**WHAT IS NEEDED**
Could you reproduce the dinner-party passage word for word, starting at "Lucy enjoys cooking." and ending at "wines we’ve chosen?"?

EXERCISE TEXT section start

Lucy enjoys cooking. She’s a hard-working career woman in a high-stress job, and she finds cooking relaxing. Planning, shopping, chopping, sauteing, roasting -- each step, each act, is so different from her workday life that it’s almost therapeutic. I, meanwhile, enjoy choosing the wines, trying to figure which ones will go best with each dish and which ones our guests are most likely to enjoy.

Together, we plan the guest list. Who’s interesting? Whom haven’t we seen in a while? Who’s a good match for whom? Who will like the particular dishes and wines we’ve chosen?

Until relatively recently, when I got lazy, I always kept track on our computer of the guests, dishes and wines we had at each dinner party, so we could avoid duplication. I mean, God forbid that someone should have to eat the same scallop dish with the same Marcassin Chardonnay, seated next to the same person, as he did three years ago.

EXERCISE TEXT section end
DATA RECORDS section start

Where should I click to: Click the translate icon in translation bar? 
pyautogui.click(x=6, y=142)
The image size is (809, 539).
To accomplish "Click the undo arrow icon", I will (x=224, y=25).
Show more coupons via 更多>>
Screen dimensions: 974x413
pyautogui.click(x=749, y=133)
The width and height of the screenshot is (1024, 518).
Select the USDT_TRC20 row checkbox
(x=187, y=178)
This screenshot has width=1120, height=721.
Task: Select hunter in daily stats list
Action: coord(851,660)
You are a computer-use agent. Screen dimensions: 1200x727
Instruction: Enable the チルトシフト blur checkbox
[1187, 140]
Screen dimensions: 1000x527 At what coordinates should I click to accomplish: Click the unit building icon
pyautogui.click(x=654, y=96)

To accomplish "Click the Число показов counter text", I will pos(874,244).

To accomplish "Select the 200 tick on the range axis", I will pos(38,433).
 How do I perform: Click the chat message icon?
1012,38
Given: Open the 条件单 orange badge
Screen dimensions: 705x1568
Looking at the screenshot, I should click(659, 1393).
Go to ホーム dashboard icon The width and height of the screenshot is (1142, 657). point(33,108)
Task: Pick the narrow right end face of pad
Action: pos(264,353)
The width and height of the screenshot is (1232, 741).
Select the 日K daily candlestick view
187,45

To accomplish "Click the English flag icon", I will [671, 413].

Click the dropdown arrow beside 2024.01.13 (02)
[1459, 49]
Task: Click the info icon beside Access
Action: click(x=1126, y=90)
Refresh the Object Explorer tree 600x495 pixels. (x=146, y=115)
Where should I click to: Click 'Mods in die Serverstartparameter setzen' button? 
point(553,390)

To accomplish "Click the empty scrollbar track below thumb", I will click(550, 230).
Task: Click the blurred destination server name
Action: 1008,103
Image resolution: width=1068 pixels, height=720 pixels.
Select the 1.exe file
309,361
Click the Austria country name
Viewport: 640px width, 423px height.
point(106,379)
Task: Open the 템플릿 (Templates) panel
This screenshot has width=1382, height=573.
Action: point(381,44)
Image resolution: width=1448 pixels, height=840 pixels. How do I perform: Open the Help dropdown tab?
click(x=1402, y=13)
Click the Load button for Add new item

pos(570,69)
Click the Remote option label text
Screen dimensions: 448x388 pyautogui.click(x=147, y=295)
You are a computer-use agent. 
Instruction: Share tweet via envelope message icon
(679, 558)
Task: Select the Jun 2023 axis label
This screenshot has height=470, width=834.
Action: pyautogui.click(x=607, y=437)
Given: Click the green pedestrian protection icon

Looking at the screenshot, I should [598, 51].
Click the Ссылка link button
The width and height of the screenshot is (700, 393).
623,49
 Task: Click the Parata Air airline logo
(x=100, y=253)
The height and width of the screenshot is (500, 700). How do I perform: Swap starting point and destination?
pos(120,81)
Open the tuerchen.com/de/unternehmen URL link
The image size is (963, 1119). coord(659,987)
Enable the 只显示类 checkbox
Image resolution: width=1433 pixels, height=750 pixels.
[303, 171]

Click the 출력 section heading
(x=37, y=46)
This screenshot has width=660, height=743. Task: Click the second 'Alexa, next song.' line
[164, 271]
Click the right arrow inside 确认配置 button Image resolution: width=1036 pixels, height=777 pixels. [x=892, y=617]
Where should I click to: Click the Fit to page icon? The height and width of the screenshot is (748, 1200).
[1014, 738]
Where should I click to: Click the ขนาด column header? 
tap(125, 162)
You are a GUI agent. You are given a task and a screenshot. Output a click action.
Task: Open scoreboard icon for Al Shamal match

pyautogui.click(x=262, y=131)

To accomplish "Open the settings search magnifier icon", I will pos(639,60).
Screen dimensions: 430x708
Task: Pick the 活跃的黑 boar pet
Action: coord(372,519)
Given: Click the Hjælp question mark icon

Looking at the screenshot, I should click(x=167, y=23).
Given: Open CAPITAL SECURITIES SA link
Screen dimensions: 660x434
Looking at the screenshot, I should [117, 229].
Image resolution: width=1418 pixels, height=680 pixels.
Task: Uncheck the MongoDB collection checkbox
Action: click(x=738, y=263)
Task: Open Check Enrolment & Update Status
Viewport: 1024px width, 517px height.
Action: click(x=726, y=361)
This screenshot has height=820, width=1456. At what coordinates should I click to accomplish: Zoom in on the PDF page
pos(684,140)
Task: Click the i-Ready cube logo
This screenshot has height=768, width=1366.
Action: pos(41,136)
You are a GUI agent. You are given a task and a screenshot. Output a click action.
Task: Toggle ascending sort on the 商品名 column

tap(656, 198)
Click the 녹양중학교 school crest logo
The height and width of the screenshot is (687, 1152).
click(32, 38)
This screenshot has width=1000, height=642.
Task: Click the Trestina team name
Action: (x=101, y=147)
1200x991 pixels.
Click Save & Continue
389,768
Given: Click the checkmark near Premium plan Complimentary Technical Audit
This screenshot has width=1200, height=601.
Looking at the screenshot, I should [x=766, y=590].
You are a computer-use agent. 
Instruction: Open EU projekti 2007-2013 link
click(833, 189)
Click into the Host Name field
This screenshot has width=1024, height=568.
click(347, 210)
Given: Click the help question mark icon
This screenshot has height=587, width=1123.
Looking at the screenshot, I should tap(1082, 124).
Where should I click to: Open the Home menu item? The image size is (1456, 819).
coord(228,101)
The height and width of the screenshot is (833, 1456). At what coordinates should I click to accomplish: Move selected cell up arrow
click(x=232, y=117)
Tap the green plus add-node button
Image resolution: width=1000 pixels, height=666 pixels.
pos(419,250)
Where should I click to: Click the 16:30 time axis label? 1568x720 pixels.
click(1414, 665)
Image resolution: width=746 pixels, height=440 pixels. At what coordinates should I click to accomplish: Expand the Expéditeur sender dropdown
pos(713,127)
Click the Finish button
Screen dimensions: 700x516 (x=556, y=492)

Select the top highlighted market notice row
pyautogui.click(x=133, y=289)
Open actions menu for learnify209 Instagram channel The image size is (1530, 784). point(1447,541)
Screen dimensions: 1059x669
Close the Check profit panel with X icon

DATA RECORDS section end

**YOUR RESPONSE**
Lucy enjoys cooking. She’s a hard-working career woman in a high-stress job, and she finds cooking relaxing. Planning, shopping, chopping, sauteing, roasting -- each step, each act, is so different from her workday life that it’s almost therapeutic. I, meanwhile, enjoy choosing the wines, trying to figure which ones will go best with each dish and which ones our guests are most likely to enjoy.

Together, we plan the guest list. Who’s interesting? Whom haven’t we seen in a while? Who’s a good match for whom? Who will like the particular dishes and wines we’ve chosen?